I am using DGL with an AutoML framework (specifically RayTune). I was able to integrate the two frameworks except for one problem: the distributed clients don’t release CPU resources after the tuning process is complete. After debugging, I found that the ClientBarrierRequest() is incomplete when the clients call exit_client() before exiting (most likely due to the blocking recv_response call by the clients). Not that these clients are independent tuning trials and do not require synchronization. Further, these clients are running for different amounts of time since each trial is running with a separate set of hyperparameters (e.g. different batch-sizes).

Any solution in regard to clean stale processes would be very much appreciated. Thanks a lot.

1 Like

Just to make sure: seems that you were using RayTune together with distributed training?
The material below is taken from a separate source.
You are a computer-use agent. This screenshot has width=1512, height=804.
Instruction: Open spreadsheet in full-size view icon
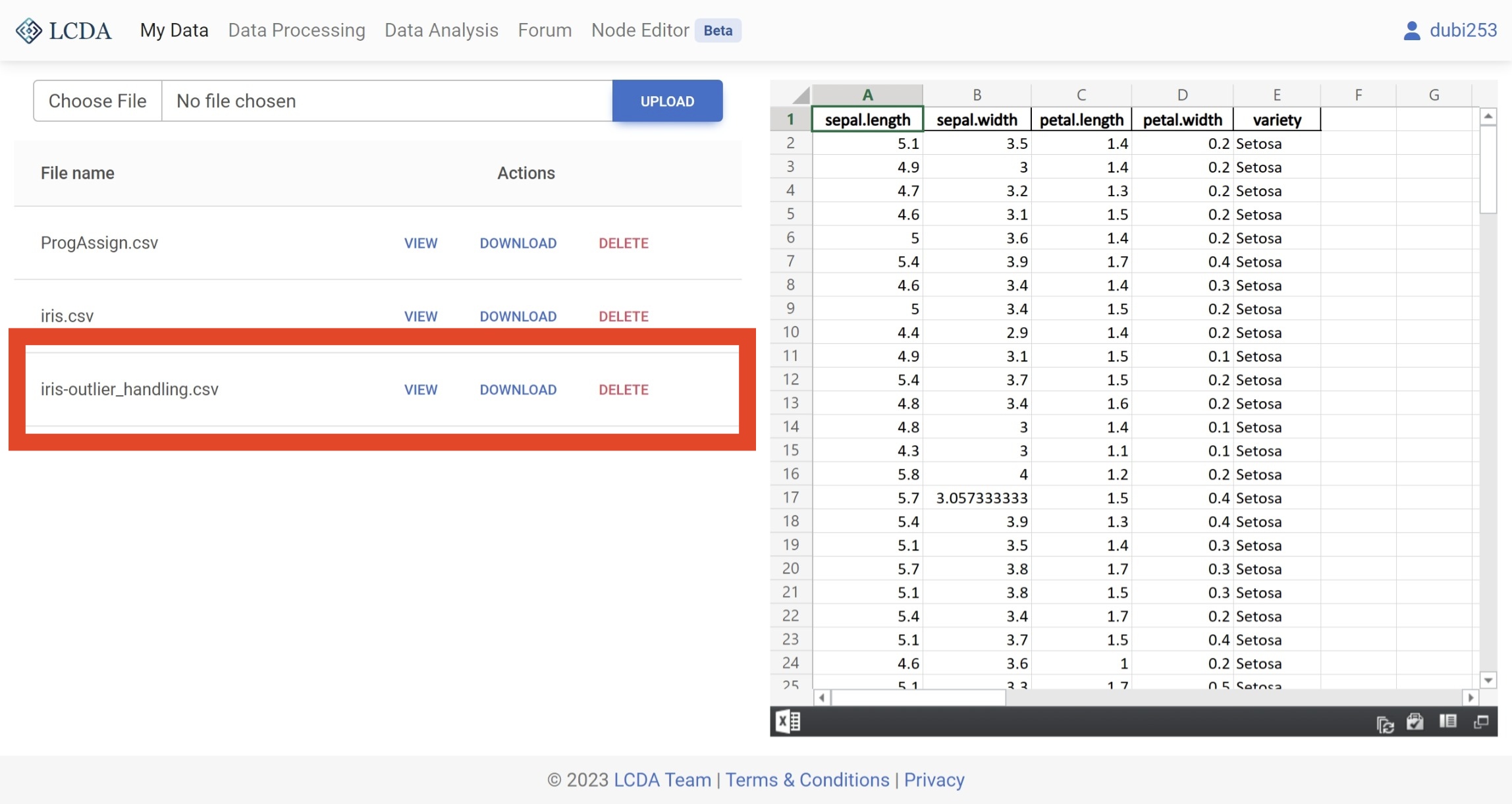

Hi, I am actually not using distributed training. Each client is running on one CPU core and independently of other clients and evaluating one set of hyperparameters. However, I am using a graphserver to connect to these clients.

Hi,

This is something we are planning for the next release, that a server can be independent of the client. Currently servers and clients are binded, which means you cannot use one server group for multiple group of clients.

2 Likes

Thanks for the quick response. We were wondering if this feature going to be available soon at the DGL master, or if we can contribute to the code to accelerate the process?

copy @zhengda1936 for visibility

@vipgupta i don’t think it’ll be available very soon. it’ll be great if you can contribute this to DGL.